| Raw records |
+++++
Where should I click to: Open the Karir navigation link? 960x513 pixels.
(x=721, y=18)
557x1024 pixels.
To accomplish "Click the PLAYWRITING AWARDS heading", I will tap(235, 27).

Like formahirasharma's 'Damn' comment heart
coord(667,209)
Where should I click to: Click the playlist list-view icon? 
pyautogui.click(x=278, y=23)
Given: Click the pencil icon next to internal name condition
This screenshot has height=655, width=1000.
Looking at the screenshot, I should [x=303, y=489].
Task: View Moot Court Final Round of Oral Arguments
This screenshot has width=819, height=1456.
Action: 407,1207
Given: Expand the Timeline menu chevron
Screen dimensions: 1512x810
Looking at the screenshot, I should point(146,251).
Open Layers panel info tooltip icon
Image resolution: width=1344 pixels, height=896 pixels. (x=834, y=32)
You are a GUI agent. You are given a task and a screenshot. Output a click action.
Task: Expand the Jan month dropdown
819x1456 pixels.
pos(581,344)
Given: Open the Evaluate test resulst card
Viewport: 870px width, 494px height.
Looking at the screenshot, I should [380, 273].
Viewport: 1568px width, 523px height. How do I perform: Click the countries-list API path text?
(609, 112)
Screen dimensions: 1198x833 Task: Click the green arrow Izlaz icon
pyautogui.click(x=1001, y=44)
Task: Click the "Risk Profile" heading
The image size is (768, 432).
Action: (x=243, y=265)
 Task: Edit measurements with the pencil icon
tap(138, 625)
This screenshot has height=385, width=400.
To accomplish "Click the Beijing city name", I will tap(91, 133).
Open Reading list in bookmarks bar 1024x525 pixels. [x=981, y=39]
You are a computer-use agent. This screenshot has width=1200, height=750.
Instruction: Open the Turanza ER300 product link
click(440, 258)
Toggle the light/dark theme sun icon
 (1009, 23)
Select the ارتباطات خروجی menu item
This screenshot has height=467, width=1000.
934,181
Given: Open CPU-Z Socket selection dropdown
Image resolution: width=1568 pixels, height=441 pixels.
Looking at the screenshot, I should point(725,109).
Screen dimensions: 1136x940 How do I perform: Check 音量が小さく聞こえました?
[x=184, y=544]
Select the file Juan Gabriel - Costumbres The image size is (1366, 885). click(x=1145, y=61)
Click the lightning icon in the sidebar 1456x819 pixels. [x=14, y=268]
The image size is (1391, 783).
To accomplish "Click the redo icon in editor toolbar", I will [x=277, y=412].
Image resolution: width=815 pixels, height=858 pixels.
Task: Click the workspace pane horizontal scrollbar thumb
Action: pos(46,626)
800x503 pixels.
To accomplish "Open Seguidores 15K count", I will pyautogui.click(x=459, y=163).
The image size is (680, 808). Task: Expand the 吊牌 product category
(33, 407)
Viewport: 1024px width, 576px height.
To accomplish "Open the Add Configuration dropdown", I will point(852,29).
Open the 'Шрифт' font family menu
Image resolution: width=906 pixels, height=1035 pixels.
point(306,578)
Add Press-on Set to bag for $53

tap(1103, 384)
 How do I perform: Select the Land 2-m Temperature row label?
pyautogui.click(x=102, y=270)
+++++
Update the rows running from the line containing "Screen dimensions: 1136x940" down to the line containing "Click the lightning" by changing "sidebar" to "side panel" and leaving everything else as it is. Give back only those lines.

| Task result |
Screen dimensions: 1136x940 How do I perform: Check 音量が小さく聞こえました?
[x=184, y=544]
Select the file Juan Gabriel - Costumbres The image size is (1366, 885). click(x=1145, y=61)
Click the lightning icon in the side panel 1456x819 pixels. [x=14, y=268]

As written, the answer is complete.